[Plugin] Cortex: An AI obsidian vault agent powered by claude-code

What is Cortex?

Cortex is an Obsidian plugin that puts a Claude Code agent inside your vault. You chat with Claude in a side panel; Claude can read, write, create, move, and organize your notes — the same way Claude Code works in a code project, applied to your Obsidian vault.

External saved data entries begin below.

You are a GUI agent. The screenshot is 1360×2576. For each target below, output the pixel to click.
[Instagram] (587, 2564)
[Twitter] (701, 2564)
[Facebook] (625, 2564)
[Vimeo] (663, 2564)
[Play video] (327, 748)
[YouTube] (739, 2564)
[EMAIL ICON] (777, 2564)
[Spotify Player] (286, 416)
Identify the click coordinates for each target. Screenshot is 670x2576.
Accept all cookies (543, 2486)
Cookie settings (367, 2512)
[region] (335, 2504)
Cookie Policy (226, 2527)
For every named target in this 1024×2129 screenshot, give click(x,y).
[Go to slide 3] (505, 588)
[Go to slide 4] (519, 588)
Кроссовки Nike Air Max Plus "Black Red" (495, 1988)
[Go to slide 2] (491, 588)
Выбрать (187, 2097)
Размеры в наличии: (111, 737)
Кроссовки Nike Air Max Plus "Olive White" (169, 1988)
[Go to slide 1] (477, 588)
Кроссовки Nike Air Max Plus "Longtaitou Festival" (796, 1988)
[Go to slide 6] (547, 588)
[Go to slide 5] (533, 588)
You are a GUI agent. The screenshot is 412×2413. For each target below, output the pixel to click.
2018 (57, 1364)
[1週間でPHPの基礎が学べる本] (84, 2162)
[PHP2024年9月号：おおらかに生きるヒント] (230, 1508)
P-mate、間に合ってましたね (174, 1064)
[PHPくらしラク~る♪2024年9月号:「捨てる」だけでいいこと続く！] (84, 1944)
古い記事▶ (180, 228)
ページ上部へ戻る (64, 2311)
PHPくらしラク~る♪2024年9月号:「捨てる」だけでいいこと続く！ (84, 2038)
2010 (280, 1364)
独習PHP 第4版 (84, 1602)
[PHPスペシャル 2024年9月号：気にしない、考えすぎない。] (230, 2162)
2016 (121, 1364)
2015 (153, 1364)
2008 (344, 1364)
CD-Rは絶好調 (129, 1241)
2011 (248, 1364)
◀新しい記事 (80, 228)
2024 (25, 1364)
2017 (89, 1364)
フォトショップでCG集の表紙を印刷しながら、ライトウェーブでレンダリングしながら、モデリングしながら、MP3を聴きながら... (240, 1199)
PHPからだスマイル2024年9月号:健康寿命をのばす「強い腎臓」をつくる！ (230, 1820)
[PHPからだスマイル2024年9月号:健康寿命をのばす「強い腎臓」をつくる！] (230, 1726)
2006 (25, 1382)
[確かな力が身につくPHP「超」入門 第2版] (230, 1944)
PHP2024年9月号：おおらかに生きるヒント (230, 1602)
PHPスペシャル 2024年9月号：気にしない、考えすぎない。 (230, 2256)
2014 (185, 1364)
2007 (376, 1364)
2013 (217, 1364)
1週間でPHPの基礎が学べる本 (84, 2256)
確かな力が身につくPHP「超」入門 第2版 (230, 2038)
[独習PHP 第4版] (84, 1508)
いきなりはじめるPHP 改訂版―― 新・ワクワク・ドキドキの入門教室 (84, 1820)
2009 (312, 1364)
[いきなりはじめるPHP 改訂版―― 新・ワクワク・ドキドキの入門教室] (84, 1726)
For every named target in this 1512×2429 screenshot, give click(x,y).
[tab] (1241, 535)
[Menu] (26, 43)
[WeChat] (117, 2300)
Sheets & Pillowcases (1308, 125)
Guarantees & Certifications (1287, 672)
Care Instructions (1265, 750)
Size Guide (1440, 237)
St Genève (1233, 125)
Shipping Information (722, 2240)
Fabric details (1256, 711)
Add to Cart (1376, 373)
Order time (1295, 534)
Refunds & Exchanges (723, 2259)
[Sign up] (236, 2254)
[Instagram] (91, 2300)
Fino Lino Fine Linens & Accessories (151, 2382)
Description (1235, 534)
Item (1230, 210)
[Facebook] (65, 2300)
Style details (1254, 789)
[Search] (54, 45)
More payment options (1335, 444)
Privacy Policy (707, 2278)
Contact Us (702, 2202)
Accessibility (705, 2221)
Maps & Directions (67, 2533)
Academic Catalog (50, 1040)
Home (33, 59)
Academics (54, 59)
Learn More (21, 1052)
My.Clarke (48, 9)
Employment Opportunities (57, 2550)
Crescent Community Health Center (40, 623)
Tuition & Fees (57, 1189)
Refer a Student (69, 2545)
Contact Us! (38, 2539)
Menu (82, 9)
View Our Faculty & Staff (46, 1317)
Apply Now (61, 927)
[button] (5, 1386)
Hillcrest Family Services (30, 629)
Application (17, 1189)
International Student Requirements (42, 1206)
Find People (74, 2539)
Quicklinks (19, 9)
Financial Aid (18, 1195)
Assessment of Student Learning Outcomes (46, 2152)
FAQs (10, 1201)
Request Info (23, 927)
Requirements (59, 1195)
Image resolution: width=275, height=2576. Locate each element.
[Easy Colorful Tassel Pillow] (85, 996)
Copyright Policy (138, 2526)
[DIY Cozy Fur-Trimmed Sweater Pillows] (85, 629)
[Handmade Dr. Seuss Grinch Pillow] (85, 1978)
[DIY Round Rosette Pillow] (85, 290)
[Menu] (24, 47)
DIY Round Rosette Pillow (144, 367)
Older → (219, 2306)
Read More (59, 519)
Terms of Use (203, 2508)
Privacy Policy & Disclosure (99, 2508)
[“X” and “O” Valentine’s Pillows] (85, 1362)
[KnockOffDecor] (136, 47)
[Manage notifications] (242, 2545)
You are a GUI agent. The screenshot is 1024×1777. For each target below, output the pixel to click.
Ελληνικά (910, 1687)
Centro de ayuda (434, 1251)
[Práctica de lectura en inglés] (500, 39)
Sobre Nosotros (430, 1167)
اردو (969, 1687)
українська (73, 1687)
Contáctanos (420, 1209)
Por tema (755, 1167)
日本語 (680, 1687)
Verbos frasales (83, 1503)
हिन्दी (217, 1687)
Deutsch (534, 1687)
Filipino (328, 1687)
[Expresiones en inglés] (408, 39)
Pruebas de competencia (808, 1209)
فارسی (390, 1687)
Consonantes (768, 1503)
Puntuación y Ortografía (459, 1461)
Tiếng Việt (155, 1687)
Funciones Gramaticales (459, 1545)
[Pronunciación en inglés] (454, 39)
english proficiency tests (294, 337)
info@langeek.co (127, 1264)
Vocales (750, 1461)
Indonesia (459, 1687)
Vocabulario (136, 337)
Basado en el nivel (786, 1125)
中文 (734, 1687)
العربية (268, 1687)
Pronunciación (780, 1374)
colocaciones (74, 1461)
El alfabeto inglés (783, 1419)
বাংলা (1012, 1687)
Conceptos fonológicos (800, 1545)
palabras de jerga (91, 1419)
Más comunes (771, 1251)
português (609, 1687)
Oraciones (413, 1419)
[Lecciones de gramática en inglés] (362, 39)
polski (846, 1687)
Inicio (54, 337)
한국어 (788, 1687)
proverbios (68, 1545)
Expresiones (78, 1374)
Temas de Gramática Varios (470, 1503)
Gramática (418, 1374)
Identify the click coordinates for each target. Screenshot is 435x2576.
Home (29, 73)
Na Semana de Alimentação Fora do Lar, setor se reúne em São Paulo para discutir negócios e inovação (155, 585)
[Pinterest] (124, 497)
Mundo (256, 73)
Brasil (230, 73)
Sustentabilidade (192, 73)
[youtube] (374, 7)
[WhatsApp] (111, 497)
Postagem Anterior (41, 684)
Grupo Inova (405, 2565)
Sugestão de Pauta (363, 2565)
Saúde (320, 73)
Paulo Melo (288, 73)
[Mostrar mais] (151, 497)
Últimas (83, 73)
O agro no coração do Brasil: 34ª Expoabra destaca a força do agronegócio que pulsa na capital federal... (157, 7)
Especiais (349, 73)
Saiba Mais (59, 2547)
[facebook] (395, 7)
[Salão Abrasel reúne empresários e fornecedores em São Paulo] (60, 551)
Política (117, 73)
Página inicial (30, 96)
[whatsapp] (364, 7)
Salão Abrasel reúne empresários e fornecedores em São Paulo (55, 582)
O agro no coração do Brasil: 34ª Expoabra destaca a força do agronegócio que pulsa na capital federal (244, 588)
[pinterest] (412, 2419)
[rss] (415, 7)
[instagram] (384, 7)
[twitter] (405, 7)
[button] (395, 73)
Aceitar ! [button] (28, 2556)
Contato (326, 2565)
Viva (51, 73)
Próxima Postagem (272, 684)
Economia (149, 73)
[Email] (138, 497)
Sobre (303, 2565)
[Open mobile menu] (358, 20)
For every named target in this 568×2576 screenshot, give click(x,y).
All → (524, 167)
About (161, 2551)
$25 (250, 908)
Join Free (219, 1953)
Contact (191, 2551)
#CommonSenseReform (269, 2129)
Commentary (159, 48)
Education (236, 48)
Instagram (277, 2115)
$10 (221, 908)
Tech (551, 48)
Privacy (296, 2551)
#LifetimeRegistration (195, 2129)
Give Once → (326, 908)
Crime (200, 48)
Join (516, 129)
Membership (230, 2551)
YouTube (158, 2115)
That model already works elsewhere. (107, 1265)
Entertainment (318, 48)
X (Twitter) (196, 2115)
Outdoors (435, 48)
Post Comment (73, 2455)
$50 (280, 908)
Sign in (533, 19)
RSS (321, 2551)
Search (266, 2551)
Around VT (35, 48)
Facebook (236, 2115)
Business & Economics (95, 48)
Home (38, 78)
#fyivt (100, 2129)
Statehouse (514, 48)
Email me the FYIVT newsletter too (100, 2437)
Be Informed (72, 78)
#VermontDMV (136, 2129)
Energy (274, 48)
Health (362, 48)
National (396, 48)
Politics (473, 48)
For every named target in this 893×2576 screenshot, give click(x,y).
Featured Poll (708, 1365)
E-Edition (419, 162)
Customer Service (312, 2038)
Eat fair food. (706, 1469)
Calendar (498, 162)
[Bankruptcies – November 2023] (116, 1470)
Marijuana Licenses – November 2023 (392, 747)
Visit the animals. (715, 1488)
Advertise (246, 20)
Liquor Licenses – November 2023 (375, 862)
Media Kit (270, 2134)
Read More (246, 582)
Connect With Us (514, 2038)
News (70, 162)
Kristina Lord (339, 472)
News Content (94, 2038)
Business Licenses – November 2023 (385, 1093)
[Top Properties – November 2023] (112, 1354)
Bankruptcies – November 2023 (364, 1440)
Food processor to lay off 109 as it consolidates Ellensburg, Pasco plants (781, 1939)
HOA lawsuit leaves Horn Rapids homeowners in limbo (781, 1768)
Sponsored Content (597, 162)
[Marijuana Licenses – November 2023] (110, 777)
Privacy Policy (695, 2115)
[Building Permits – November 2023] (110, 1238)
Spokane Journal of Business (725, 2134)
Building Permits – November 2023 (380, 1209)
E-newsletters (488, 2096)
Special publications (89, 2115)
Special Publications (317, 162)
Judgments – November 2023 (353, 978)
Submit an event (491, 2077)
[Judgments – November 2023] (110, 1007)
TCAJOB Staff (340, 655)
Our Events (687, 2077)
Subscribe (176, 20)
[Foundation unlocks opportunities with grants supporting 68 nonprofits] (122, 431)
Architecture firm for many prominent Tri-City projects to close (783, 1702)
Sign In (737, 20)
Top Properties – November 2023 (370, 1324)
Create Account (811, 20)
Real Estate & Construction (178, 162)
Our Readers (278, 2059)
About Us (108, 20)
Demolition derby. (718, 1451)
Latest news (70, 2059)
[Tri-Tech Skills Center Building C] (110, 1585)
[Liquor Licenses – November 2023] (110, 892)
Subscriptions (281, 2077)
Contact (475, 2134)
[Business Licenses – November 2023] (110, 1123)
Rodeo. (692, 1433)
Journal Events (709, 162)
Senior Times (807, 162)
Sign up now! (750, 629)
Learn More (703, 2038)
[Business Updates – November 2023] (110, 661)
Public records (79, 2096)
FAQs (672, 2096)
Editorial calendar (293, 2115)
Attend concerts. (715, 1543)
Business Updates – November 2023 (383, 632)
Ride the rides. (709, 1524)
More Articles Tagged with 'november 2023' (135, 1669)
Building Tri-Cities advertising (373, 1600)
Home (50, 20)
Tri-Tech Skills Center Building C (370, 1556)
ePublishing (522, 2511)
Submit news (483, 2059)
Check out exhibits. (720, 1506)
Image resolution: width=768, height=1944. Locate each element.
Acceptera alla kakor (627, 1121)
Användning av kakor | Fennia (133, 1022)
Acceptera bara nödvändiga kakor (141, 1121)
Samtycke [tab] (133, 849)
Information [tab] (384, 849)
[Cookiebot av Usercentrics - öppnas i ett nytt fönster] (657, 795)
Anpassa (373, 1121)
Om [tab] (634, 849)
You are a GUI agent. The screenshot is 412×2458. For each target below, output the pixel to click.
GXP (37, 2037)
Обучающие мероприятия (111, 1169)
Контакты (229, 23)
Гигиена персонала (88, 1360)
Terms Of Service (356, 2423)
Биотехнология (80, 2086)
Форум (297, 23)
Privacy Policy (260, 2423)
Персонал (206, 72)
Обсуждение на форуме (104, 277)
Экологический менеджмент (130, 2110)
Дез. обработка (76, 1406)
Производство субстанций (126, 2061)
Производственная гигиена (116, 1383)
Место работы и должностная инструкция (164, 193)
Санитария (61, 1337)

No API key required. Cortex is powered by Claude Code, Anthropic’s desktop CLI tool included with Claude Pro and Max subscriptions — no separate API key needed.

Features

  • Chat panel — a persistent side panel for back-and-forth conversation with Claude
  • Full vault access — Claude can read, write, create, and move notes; the vault root is Claude’s working directory. Plus, draft templates, compose dataviews, manage settings, etc.
  • Session persistence — resume previous conversations; sessions stored in .obsidian/plugins/cortex/.claude/sessions/
  • Context system — vault folder/file tree and persistent context file injected at session start; configurable depth
  • Autonomous memory — Claude maintains a context file across sessions as it learns your vault
  • Session history — named sessions, rename/delete, resume across restarts
  • No API key — uses your Claude Pro/Max subscription via the claude CLI

Quick Start (Install via BRAT)

Cortex is currently in beta. You can install it right now using BRAT in 3 simple steps:

  1. Install BRAT: Settings → Community Plugins → Browse → search for “BRAT” → Install and Enable
  2. Add TaskLens: Open BRAT settings → Add Beta Plugin → paste the repository link: https://github.com/ScottKirvan/Cortex - Click Add Plugin
  3. Enable: Go to Settings → Community Plugins → scroll to “Cortex” → toggle on

I look forward to seeing what y’all think. :slight_smile:

2 Likes

" Add TaskLens" - whoops, haha - copy/pasta :slight_smile:

Hi, I am currently using ClaudeCode using Terminal Plugin in Obsidian. What are the benefits of using Cortex instead? Can it do something my current setup cannot? Cortex look cool but I am always weary of adding 3rd-party tools due to increased complexity and security concerns. Cheers!

1 Like

Hi @prog !

I’ve been using claude-code alongside obsidian for a good long time now, so I know what you mean – I was originally like, “why bother?,” but then I was just like, I want this to be a lot tighter - I want the memory to be more persistent, to travel with the vault, to be able to easily add notes and things for context, to get a good UI based session management and things like that. The tight integration you can get is really nice - having it open notes for you automatically, change and update obsidian setting by just telling it to do so rather than digging for the settings myself, having it automatically know what note I’m working on, things like that.

The context depth and layering and per-note control is something I don’t think you could reasonably or easily do in a terminal.

On the security side - I totally agree - big concern of mine too, so, it’s open source (very permissible MIT license), so anyone can audit the code, it spawns the exact same claude binary as you’re using in the terminal and it doesn’t add any additional external calls or AI layers. It does have configurable safety modes — from readonly all the way up to full access — so you decide how much reach Cortex has, rather than it being all-or-nothing like most integrations.

If you’re already comfortable in the terminal and you’ve managed to figure out a workflow for context and memory management, the biggest win is just going to be the convenience of the integration: having it one click or ctrl+p command away, and having it automatically build up and maintain it’s context, it’s knowledge of what notes are open, and ability to open them for you – I hate repetitive tasks and the integration takes care of a lot of that for free.

2 Likes

Thanks, this sounds good, I will definitely check it out!

1 Like

I too use Claude in the Terminal plugin and so far it works great! Claude literarily maintains the Vault, including coordinating with external sources and updating folders, files, etc. Haven’t encountered issues with persistent memory.